Suspicious bail issues investigated

From time to time, I’ll post about strange goings-on that might give fiction writers ideas for their novels and screenplays.

In Kalispell, Montana, in the northwest corner of the state, a man has been bailing young women out of the Flathead County jail – women who didn’t know him – apparently to coerce them into sex by threatening to revoke their bail if they don’t agree. According to an account in The Daily Interlake, the problem didn’t come to light immediately because the imposter didn’t post bail directly. Instead, he went through a commercial bonding firm. When one woman refused to go along with the man’s demands, he withdrew his payment without telling her, leaving her susceptible to re-arrest.

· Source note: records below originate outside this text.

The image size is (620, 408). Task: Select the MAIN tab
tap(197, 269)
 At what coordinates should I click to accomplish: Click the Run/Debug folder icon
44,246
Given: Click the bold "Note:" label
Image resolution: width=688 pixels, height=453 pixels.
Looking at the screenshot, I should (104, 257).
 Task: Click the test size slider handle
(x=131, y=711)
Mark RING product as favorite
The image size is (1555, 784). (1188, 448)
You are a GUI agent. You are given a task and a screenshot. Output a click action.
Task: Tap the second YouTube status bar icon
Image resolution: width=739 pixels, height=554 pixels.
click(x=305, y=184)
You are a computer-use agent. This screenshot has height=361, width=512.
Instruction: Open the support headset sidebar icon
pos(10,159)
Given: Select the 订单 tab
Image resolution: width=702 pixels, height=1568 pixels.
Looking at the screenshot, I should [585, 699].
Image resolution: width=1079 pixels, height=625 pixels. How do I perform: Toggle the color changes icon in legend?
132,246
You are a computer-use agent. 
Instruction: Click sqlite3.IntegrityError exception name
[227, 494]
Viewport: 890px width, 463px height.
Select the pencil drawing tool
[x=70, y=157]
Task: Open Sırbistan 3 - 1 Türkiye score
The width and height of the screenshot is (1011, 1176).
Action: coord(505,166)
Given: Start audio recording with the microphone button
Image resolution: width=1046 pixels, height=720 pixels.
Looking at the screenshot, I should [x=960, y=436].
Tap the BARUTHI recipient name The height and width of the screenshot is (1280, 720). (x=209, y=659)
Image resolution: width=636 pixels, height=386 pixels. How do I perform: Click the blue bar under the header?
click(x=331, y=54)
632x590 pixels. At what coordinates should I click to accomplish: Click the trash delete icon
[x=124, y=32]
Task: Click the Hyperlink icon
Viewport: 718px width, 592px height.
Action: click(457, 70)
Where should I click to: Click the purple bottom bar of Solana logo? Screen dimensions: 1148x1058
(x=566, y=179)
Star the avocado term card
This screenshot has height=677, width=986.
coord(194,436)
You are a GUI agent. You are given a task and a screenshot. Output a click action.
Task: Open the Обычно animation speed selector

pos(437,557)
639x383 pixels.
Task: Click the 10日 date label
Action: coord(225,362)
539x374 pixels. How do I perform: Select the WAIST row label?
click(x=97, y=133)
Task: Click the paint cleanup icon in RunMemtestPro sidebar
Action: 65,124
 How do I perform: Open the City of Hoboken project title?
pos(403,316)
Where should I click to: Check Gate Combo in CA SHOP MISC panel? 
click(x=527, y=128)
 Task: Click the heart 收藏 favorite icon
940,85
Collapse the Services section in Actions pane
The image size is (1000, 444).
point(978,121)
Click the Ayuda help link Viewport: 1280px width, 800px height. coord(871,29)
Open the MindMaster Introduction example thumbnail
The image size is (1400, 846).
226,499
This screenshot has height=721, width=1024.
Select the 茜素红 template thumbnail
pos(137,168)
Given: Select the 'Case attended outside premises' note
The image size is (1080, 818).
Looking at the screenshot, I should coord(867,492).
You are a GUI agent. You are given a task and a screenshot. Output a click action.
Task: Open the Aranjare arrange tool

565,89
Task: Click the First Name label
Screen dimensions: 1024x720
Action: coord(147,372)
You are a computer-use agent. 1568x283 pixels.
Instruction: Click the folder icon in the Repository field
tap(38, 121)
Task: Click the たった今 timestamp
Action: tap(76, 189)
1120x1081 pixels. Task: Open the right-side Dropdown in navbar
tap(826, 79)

According to a later report in The Missoulian,  sheriffs’ deputies have discovered that the man is posing as a pastor ore retired police officer. He gives the bonding firm the impression that he knows the woman, and insists that she live with him as a condition of the bail. A local bondsman suspects that another inmate is giving the imposter information about the women. Sheriff Chuck Curry, who believes three or four women have been involved, told The Missoulian that the case is tough to investigate because the victims are hard to locate. “These are people who have been incarcerated, so sometimes they’re not the easiest people to come up with,” he said. “They aren’t all coming forward.”

Imagine the fictional possibilities.